Tobias-Fischer / rt_gene

RT-GENE: Real-Time Eye Gaze and Blink Estimation in Natural Environments
http://www.imperial.ac.uk/personal-robotics
Other
361 stars 67 forks source link

Question regarding reducing image size from 224x224 to 36x60 #113

Closed GrantZheng86 closed 2 years ago

GrantZheng86 commented 2 years ago

Hello there,

Happy holidays to you all!

I noticed a change in data input size from 224x224 to 36x60 in this file at line 20. I am wondering if this change will cause the accuracy of the prediction to change?
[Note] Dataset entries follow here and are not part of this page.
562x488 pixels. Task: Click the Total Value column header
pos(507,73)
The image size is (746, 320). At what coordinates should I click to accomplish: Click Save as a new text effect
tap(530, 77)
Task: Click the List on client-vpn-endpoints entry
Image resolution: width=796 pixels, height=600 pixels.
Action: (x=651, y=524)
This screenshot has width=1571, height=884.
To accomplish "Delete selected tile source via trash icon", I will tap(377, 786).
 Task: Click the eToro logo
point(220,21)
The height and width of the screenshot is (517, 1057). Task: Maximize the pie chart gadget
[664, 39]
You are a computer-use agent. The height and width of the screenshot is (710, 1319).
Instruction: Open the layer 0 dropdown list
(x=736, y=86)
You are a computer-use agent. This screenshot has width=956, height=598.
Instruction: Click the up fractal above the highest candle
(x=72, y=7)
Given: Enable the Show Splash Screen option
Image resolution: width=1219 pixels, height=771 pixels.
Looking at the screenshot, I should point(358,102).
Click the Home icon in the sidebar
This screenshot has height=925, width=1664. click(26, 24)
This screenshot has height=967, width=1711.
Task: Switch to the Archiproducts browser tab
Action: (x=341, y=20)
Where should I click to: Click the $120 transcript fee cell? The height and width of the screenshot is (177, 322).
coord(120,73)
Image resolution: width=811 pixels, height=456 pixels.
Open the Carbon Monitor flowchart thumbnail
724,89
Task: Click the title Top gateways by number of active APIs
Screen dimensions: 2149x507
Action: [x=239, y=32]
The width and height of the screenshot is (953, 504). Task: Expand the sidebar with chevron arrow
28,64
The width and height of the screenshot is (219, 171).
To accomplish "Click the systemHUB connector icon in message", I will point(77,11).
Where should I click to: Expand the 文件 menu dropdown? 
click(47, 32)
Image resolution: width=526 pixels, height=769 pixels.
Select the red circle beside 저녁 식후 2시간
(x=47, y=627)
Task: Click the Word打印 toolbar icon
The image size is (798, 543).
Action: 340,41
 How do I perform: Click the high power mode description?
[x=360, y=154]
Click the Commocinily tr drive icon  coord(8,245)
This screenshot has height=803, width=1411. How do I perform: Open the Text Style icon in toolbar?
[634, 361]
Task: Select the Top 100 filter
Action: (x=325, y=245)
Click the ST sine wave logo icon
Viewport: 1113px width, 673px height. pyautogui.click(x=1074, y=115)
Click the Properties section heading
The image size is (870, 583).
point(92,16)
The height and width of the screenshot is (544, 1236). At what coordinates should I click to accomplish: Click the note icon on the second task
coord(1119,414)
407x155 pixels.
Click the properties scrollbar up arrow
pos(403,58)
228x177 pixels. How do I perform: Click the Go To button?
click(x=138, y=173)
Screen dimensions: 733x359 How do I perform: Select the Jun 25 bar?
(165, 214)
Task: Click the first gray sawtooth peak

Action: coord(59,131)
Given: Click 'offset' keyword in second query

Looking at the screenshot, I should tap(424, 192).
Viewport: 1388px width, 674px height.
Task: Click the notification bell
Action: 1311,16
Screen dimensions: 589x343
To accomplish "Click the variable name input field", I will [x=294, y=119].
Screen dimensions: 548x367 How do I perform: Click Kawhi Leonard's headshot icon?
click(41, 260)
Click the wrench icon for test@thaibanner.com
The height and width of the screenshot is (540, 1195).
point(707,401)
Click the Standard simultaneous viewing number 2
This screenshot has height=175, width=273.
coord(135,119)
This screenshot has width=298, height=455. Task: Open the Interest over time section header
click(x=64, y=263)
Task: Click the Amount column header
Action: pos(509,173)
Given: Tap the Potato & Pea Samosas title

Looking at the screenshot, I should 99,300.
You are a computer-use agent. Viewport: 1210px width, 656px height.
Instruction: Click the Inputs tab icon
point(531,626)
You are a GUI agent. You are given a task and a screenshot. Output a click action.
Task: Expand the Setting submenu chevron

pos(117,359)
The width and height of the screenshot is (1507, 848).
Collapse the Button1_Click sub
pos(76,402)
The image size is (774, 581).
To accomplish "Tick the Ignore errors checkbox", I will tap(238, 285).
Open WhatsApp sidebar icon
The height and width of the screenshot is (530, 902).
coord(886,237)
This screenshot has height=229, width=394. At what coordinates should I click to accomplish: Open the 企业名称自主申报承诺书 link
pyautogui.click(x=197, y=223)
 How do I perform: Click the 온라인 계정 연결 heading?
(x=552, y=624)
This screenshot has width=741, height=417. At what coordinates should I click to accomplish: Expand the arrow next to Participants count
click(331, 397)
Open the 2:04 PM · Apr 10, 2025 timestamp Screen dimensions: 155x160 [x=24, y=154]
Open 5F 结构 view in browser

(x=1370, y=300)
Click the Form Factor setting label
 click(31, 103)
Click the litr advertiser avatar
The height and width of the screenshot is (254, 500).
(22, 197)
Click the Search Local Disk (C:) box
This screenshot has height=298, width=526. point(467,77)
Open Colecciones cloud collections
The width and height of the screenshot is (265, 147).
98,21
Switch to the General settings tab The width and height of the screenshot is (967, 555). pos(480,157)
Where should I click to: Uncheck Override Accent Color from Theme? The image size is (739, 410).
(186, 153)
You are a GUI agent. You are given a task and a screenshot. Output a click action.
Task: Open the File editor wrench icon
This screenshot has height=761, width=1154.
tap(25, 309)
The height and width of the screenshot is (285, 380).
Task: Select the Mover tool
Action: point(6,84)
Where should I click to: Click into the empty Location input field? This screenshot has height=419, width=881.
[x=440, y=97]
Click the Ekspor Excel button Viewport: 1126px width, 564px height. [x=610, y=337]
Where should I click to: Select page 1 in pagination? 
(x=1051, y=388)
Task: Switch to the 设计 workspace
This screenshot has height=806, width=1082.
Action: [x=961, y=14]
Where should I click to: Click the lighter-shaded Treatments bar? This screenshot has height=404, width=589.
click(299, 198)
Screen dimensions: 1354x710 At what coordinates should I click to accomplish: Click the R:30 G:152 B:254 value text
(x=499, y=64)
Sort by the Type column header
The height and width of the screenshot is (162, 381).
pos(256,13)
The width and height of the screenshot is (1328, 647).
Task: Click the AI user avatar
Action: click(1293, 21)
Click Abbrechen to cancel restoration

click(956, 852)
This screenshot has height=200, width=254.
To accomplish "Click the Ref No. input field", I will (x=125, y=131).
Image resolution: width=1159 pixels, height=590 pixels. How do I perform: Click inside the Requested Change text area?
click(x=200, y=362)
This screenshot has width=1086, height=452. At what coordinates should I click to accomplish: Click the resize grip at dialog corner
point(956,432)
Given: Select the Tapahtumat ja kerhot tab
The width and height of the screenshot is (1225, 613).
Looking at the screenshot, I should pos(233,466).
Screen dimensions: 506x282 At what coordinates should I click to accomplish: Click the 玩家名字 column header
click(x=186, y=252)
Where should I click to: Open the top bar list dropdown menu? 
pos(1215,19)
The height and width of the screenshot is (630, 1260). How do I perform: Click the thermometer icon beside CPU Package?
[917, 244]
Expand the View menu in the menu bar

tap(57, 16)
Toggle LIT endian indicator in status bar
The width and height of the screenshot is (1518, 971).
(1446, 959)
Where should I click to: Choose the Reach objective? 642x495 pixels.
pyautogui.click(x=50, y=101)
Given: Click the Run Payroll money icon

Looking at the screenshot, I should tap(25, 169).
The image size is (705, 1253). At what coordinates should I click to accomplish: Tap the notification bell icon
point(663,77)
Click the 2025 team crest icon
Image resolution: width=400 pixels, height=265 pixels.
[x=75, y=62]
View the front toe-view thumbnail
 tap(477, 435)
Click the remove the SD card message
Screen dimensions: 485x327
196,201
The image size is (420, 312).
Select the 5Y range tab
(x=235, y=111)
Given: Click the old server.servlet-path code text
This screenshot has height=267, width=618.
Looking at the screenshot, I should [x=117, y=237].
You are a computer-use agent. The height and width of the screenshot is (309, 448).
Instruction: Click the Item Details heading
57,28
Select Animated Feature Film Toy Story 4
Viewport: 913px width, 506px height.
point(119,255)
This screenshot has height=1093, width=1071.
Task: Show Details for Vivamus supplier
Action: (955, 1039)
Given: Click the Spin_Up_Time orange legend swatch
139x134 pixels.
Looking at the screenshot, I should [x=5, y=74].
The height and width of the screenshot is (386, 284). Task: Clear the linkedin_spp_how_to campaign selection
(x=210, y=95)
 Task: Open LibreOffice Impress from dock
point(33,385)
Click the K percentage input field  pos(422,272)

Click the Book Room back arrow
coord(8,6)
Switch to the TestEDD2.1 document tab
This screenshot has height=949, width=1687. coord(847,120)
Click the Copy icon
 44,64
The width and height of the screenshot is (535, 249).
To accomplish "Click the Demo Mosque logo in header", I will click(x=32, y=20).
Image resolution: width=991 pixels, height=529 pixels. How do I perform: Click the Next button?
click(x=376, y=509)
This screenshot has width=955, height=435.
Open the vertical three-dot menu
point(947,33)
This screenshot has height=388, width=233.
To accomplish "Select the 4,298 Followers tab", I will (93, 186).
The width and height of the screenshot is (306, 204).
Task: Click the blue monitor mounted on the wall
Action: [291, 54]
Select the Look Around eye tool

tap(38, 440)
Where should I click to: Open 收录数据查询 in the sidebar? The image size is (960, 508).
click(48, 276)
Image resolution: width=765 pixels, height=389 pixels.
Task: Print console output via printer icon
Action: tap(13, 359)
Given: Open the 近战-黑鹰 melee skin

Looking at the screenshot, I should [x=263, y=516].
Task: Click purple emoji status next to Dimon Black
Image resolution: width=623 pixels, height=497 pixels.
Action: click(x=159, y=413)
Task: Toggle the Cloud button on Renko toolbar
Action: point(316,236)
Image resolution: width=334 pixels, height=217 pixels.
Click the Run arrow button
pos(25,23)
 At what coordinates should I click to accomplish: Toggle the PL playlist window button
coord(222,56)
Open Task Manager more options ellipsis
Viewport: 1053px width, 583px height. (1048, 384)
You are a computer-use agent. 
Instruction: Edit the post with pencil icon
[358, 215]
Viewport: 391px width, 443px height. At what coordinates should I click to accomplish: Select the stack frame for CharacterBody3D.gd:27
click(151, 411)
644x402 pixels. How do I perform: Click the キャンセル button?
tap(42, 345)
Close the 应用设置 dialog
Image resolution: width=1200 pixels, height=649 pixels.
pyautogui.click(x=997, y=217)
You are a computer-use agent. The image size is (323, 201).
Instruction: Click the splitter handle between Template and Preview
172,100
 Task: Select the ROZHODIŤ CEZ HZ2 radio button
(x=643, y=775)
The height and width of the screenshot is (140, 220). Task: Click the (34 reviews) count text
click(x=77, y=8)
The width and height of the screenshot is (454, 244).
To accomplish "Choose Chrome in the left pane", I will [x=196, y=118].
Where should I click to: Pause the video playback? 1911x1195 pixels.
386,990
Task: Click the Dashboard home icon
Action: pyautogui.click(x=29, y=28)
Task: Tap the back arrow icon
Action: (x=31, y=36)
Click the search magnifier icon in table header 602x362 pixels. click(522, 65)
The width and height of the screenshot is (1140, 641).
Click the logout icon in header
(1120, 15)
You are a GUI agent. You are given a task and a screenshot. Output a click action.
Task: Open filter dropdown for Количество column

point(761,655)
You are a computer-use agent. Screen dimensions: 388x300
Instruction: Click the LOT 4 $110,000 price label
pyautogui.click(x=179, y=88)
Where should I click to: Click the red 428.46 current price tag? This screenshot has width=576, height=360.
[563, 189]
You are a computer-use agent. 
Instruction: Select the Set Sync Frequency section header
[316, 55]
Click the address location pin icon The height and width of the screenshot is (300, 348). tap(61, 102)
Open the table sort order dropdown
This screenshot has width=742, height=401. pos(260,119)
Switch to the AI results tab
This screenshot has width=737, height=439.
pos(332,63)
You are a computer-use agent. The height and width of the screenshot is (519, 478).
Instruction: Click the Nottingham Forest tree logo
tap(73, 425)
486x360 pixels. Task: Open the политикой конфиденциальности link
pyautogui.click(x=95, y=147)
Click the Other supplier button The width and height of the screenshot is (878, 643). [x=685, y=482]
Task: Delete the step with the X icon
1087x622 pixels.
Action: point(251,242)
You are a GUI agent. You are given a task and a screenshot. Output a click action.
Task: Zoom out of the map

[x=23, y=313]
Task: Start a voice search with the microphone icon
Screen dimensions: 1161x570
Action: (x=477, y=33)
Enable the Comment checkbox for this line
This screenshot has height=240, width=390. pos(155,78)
Also, what's the original rationale for using 224x224 images?

Thanks in advance for helping out!

Tobias-Fischer commented 2 years ago

Hi @GrantZheng86,

Happy holidays to you, too!

The input images have a resolution of 36x60. As far as I remember, @ahmed-alhindawi (who implemented the PyTorch version) told me that the backbone at some stage required a minimum resolution of 224x224, so the images originally were upsampled to 224x224. This minimum resolution does not seem to be required anymore.

As the original images only had 36x60 resolution anyhow, the predictions should not change (significantly) as the information content is the same.

Hope that helps!

Best, Tobi

GrantZheng86 commented 2 years ago

Thanks a lot for your quick response! That makes sense, the original VGG, without any modification, does require 224 image size.